May 6, 2007
Mokele-mbembe being killed by Pygmies; drawn by Bill Rebsamen and used with permission.
As I write these words, there is news that an airliner from Kenya has crashed in the jungles of Cameroon. They can’t find the plane. They can’t find any survivors because they can’t find the plane. It has disappeared, perhaps near some small village some distance from Douala, which is a coastal hopping off spot into the jungle.
Mokele-mbembe courtesy of Bill Rebsamen. Click on image for a larger view.
The Boeing 737-800 aircraft, which was carrying 114 people from more than 20 countries, went missing on Saturday after leaving Douala airport bound for Nairobi in torrential rain. It was reported to have come down in the thick jungle. They can’t find it. The aircraft, which was only six months old, was carrying 105 passengers and nine crew, including Africans, Chinese, Indians, Europeans and an American. The head of cellphone giant MTN in Cameroon, Campbell Utton, 51, is among the missing aboard the Kenya Airways Boeing aircraft that vanished over Cameroon, the Mail and Guardian reported on Sunday, May 6, 2007. The plane has simply vanished. Did I mention that?
I instantly thought, first of the survivors they can’t locate, and then of Mokele-mbembe that no one can locate there either.

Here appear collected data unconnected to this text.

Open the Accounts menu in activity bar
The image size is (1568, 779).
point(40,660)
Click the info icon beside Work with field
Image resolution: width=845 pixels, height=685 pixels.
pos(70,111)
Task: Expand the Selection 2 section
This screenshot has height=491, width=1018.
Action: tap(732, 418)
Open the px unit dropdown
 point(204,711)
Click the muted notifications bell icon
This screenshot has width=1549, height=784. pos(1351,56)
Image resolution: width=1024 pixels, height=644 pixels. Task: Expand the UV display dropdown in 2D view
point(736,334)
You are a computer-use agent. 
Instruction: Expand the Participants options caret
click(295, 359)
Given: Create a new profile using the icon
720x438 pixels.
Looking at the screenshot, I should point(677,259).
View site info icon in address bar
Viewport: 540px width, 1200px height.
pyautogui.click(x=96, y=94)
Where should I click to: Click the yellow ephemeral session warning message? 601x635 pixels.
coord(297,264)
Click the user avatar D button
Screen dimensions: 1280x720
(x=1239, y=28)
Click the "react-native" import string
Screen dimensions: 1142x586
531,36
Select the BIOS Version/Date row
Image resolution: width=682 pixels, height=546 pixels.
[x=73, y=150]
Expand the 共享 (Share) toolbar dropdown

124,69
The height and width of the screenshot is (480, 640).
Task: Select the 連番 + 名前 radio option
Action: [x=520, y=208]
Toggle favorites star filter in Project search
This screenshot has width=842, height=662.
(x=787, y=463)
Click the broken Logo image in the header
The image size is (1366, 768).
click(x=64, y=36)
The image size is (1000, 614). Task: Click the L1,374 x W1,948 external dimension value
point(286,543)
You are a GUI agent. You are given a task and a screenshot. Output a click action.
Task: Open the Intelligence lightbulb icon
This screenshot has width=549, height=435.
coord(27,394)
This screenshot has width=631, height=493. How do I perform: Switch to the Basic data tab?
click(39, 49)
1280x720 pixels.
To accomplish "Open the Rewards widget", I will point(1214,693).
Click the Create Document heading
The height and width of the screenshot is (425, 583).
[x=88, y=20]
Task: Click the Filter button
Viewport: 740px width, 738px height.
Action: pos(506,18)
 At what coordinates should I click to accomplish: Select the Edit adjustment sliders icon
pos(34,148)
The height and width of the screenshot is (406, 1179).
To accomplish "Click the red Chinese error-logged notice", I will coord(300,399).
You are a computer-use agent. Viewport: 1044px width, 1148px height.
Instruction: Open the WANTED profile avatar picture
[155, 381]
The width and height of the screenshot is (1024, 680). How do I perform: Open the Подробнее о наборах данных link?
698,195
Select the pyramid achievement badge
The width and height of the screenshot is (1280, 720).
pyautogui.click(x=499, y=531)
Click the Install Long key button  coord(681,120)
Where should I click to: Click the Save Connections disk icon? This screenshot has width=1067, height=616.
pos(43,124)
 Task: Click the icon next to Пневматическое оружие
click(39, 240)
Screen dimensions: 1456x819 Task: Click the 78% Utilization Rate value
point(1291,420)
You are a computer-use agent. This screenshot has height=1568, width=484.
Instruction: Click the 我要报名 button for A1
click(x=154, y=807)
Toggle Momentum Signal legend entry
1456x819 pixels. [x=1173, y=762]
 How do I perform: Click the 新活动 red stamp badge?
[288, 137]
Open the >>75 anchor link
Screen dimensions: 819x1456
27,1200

Looking for a feel of this jungle again, I read the old journals of a bush pilot, Tom Claytor, who wrote of his days in those rainforests. Let me share some words from his notes to give a sense of being there:
It is late. I am sitting in a hangar trying to kill and smash as many mosquitoes as I can. Outside, light flashes all around from distant storms. All day, Portuguese C-130s have been evacuating refugees from Angola; a thousand people were just killed in the capital. DC-3s are ferrying people across the river to Kinshasa. None of the airliners dare go back there after the “pillage”. This is the deep dark part of Africa where things can go wrong and no one ever hears about it.
* * *
The value of an airplane is intensely present. The jungle begins. Thick rain and wild opaqueness follow the plane. Satellite photographs in the weather office have become my most reliable way to predict weather, but the machine is broken. After four hours the mountains of Cameroon and Equatorial Guinea are near. Douala is between, an armpit, as Africa bends. miserable wetness is piled upon the rising ground. The jungles and swamps are not visible, but like a sponge inhaling and exhaling wetness to the air, their presence is felt.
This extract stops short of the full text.